- [Exercise]: Could you give the whole listing again, exactly as it reads?

Records supplied: Begin

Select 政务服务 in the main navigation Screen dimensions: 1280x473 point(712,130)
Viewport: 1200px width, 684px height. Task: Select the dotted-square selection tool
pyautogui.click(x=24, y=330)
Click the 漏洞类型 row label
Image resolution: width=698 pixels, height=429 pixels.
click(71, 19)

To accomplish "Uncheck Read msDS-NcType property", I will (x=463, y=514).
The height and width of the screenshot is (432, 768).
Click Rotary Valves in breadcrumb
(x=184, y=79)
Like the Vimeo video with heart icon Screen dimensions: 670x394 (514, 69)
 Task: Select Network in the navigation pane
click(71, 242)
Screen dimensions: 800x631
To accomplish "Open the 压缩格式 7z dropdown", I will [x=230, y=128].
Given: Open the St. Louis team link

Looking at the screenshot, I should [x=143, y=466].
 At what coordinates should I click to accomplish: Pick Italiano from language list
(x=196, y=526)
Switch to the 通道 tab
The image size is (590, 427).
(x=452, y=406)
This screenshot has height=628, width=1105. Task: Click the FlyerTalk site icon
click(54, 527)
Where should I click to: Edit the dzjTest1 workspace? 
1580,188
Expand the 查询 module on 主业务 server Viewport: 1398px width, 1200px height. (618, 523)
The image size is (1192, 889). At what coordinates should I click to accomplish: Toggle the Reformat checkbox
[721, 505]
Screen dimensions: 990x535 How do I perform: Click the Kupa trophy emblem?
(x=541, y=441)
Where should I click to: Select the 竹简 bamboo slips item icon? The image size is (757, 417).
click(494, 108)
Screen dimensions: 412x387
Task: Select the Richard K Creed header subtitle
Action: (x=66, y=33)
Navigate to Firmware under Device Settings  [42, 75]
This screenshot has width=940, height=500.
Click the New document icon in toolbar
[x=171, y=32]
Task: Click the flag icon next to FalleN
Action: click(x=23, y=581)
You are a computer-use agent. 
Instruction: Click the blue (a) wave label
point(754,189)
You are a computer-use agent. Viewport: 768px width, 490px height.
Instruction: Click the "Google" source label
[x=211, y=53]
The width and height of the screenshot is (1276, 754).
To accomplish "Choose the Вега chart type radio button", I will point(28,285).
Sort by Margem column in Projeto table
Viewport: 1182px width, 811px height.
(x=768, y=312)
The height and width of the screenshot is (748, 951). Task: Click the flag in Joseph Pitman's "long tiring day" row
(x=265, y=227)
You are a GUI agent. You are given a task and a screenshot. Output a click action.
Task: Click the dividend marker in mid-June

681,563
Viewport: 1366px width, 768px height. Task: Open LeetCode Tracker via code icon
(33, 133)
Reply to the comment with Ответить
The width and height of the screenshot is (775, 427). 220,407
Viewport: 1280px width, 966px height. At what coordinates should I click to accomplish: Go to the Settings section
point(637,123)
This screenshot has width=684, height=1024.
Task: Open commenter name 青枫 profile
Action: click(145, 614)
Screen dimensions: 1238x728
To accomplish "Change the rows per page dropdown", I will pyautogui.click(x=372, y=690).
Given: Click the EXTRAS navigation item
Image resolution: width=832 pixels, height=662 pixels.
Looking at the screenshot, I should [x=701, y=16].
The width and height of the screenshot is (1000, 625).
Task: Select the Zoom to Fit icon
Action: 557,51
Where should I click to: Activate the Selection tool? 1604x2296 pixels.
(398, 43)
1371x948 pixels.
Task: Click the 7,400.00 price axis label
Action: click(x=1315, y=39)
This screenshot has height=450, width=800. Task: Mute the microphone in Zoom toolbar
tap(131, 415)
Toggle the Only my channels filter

Records supplied: End

- [Answer box]:
Select 政务服务 in the main navigation Screen dimensions: 1280x473 point(712,130)
Viewport: 1200px width, 684px height. Task: Select the dotted-square selection tool
pyautogui.click(x=24, y=330)
Click the 漏洞类型 row label
Image resolution: width=698 pixels, height=429 pixels.
click(71, 19)

To accomplish "Uncheck Read msDS-NcType property", I will (x=463, y=514).
The height and width of the screenshot is (432, 768).
Click Rotary Valves in breadcrumb
(x=184, y=79)
Like the Vimeo video with heart icon Screen dimensions: 670x394 (514, 69)
 Task: Select Network in the navigation pane
click(71, 242)
Screen dimensions: 800x631
To accomplish "Open the 压缩格式 7z dropdown", I will [x=230, y=128].
Given: Open the St. Louis team link

Looking at the screenshot, I should [x=143, y=466].
 At what coordinates should I click to accomplish: Pick Italiano from language list
(x=196, y=526)
Switch to the 通道 tab
The image size is (590, 427).
(x=452, y=406)
This screenshot has height=628, width=1105. Task: Click the FlyerTalk site icon
click(54, 527)
Where should I click to: Edit the dzjTest1 workspace? 
1580,188
Expand the 查询 module on 主业务 server Viewport: 1398px width, 1200px height. (618, 523)
The image size is (1192, 889). At what coordinates should I click to accomplish: Toggle the Reformat checkbox
[721, 505]
Screen dimensions: 990x535 How do I perform: Click the Kupa trophy emblem?
(x=541, y=441)
Where should I click to: Select the 竹简 bamboo slips item icon? The image size is (757, 417).
click(494, 108)
Screen dimensions: 412x387
Task: Select the Richard K Creed header subtitle
Action: (x=66, y=33)
Navigate to Firmware under Device Settings  [42, 75]
This screenshot has width=940, height=500.
Click the New document icon in toolbar
[x=171, y=32]
Task: Click the flag icon next to FalleN
Action: click(x=23, y=581)
You are a computer-use agent. 
Instruction: Click the blue (a) wave label
point(754,189)
You are a computer-use agent. Viewport: 768px width, 490px height.
Instruction: Click the "Google" source label
[x=211, y=53]
The width and height of the screenshot is (1276, 754).
To accomplish "Choose the Вега chart type radio button", I will point(28,285).
Sort by Margem column in Projeto table
Viewport: 1182px width, 811px height.
(x=768, y=312)
The height and width of the screenshot is (748, 951). Task: Click the flag in Joseph Pitman's "long tiring day" row
(x=265, y=227)
You are a GUI agent. You are given a task and a screenshot. Output a click action.
Task: Click the dividend marker in mid-June

681,563
Viewport: 1366px width, 768px height. Task: Open LeetCode Tracker via code icon
(33, 133)
Reply to the comment with Ответить
The width and height of the screenshot is (775, 427). 220,407
Viewport: 1280px width, 966px height. At what coordinates should I click to accomplish: Go to the Settings section
point(637,123)
This screenshot has width=684, height=1024.
Task: Open commenter name 青枫 profile
Action: click(145, 614)
Screen dimensions: 1238x728
To accomplish "Change the rows per page dropdown", I will pyautogui.click(x=372, y=690).
Given: Click the EXTRAS navigation item
Image resolution: width=832 pixels, height=662 pixels.
Looking at the screenshot, I should [x=701, y=16].
The width and height of the screenshot is (1000, 625).
Task: Select the Zoom to Fit icon
Action: 557,51
Where should I click to: Activate the Selection tool? 1604x2296 pixels.
(398, 43)
1371x948 pixels.
Task: Click the 7,400.00 price axis label
Action: click(x=1315, y=39)
This screenshot has height=450, width=800. Task: Mute the microphone in Zoom toolbar
tap(131, 415)
Toggle the Only my channels filter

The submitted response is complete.